Provided records:

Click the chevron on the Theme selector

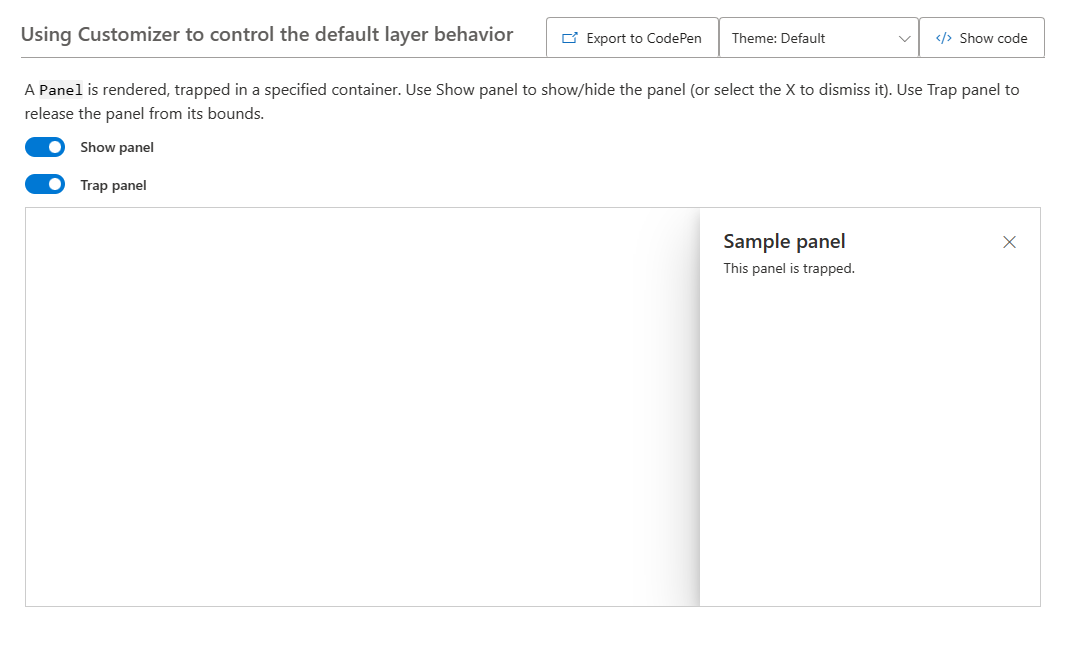905,37
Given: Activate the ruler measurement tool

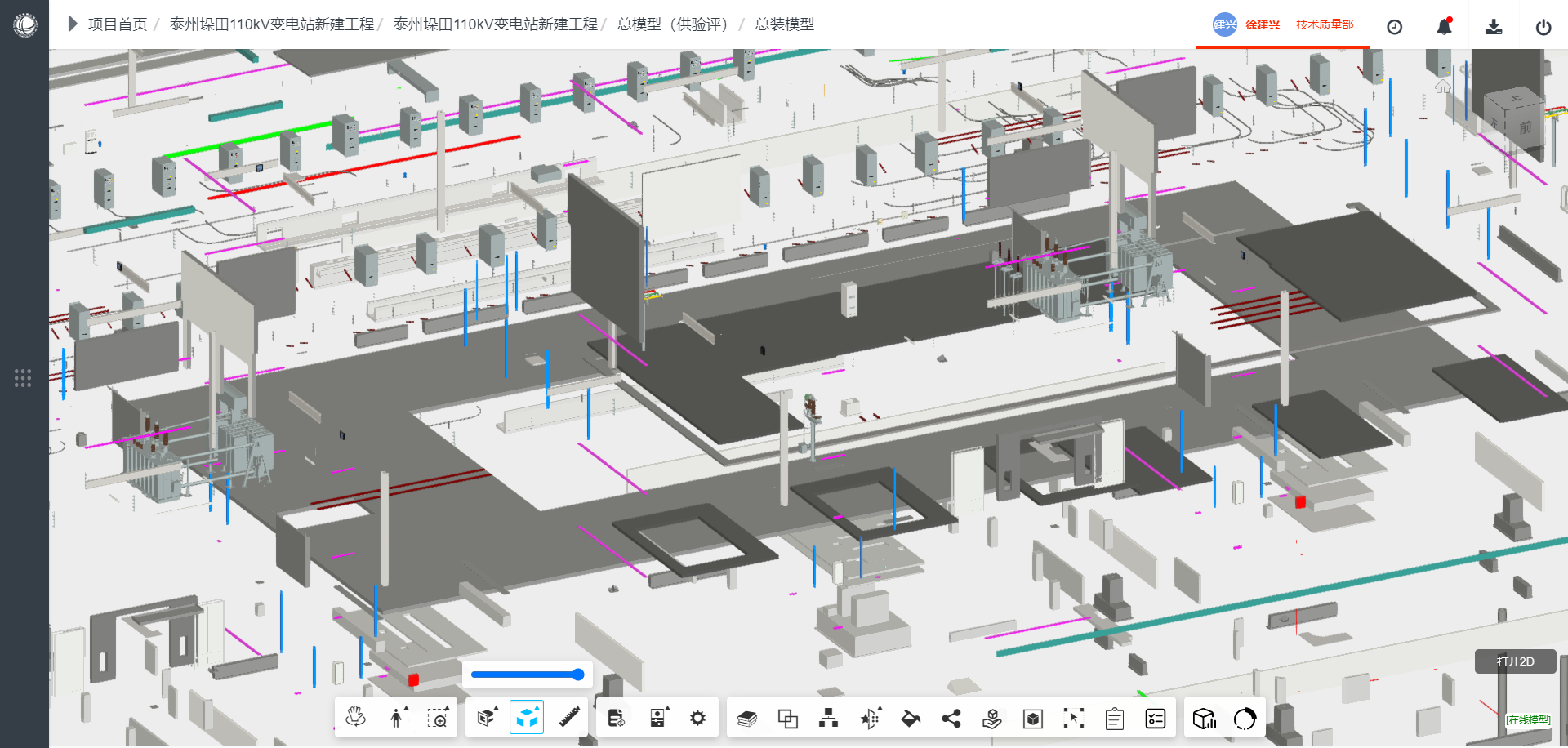Looking at the screenshot, I should [569, 718].
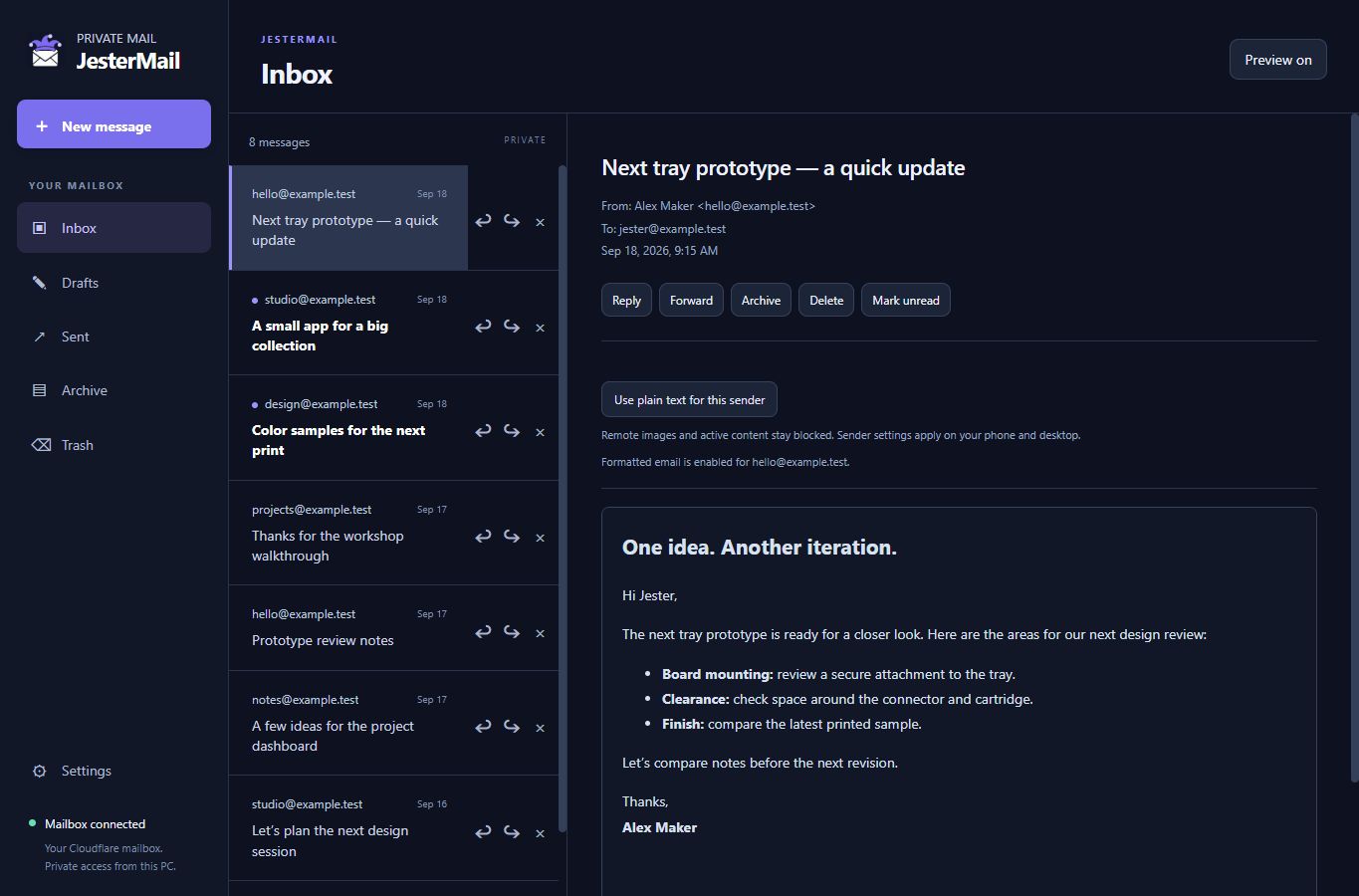Mark the open message as unread

[x=905, y=300]
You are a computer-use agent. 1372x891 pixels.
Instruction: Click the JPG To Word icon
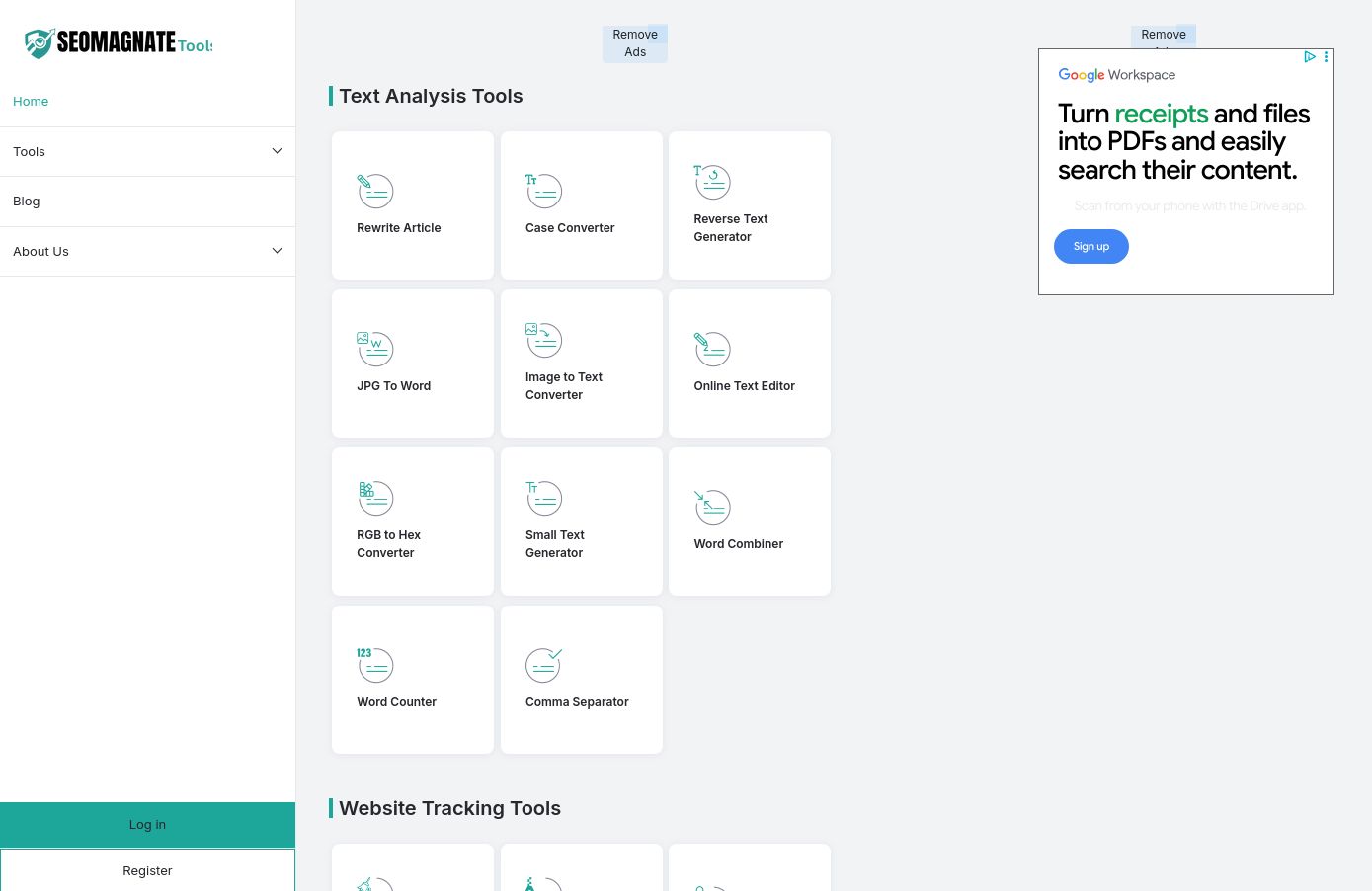pos(374,349)
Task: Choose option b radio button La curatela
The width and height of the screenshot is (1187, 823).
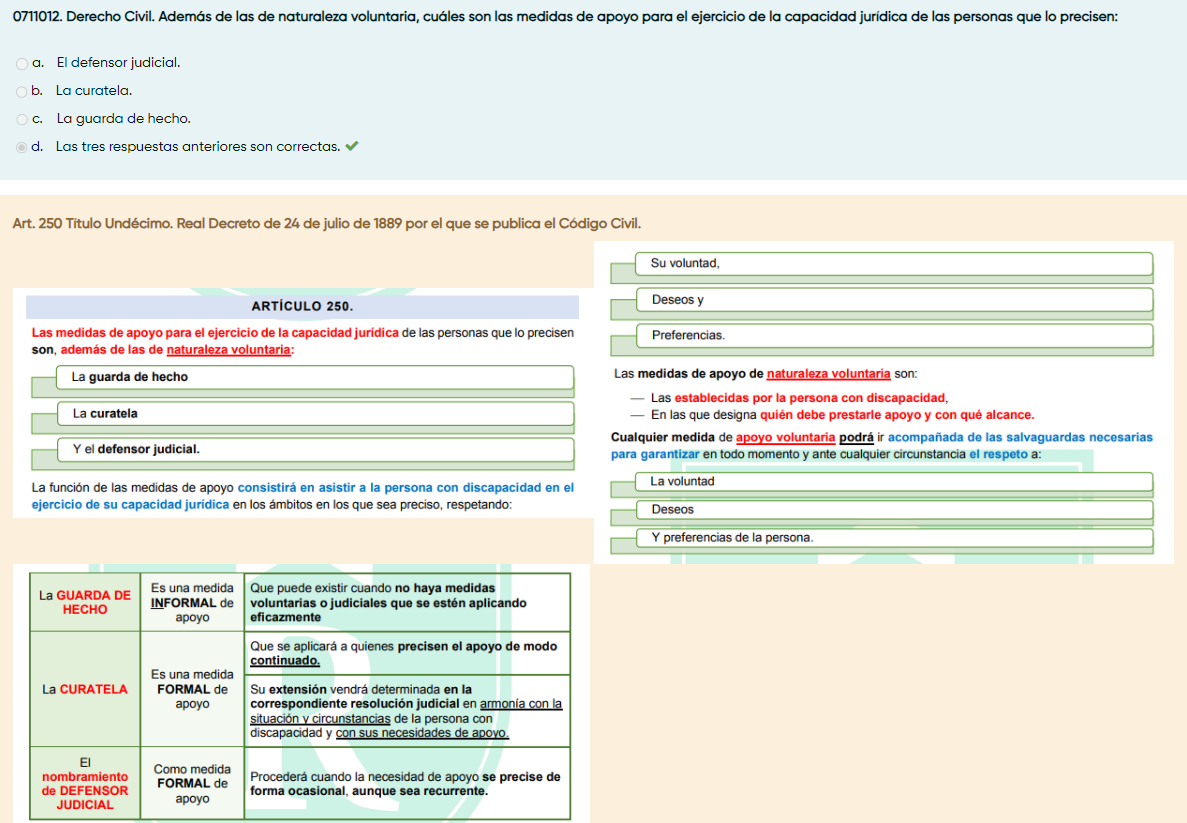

Goal of the exercise:
Display each line of the rows above that contains the string "Click", copying every such line in full.

Answer in full:
Click the chevron on the Theme selector
Instruction: Click the JPG To Word icon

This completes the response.